───── Source information

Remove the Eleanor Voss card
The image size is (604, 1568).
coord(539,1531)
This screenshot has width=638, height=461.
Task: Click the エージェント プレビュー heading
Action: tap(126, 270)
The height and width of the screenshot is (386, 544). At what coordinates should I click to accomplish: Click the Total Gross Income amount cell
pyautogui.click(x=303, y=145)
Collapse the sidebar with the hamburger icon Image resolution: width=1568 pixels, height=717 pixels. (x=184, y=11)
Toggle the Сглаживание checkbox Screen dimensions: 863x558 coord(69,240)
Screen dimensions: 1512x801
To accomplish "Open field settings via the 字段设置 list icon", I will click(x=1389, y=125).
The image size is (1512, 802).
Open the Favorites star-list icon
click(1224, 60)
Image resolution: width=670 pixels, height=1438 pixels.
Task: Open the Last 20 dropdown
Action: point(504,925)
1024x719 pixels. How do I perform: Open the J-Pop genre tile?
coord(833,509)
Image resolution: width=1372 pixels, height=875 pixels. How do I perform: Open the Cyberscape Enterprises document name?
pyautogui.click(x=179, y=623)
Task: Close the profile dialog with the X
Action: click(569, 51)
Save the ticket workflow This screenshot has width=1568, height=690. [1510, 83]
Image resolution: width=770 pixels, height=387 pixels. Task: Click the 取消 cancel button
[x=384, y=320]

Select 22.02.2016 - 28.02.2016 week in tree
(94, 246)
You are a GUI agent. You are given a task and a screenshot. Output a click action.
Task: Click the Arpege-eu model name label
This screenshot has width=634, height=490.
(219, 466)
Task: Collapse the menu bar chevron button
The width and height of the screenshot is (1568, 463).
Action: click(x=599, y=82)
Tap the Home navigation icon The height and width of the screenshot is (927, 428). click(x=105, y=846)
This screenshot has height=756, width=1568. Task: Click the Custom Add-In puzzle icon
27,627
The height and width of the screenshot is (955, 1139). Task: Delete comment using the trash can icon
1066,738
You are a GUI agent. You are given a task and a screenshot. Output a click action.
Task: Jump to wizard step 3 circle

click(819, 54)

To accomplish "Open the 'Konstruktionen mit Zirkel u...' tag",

──────────

• [Task] All lines from the one containing "This screenshot has width=634, height=490." through the last line of the data, both included, are to be retyped exactly, and no other line belongs in the answer.

• [Response to this task]
This screenshot has width=634, height=490.
(219, 466)
Task: Collapse the menu bar chevron button
The width and height of the screenshot is (1568, 463).
Action: click(x=599, y=82)
Tap the Home navigation icon The height and width of the screenshot is (927, 428). click(x=105, y=846)
This screenshot has height=756, width=1568. Task: Click the Custom Add-In puzzle icon
27,627
The height and width of the screenshot is (955, 1139). Task: Delete comment using the trash can icon
1066,738
You are a GUI agent. You are given a task and a screenshot. Output a click action.
Task: Jump to wizard step 3 circle

click(819, 54)

To accomplish "Open the 'Konstruktionen mit Zirkel u...' tag",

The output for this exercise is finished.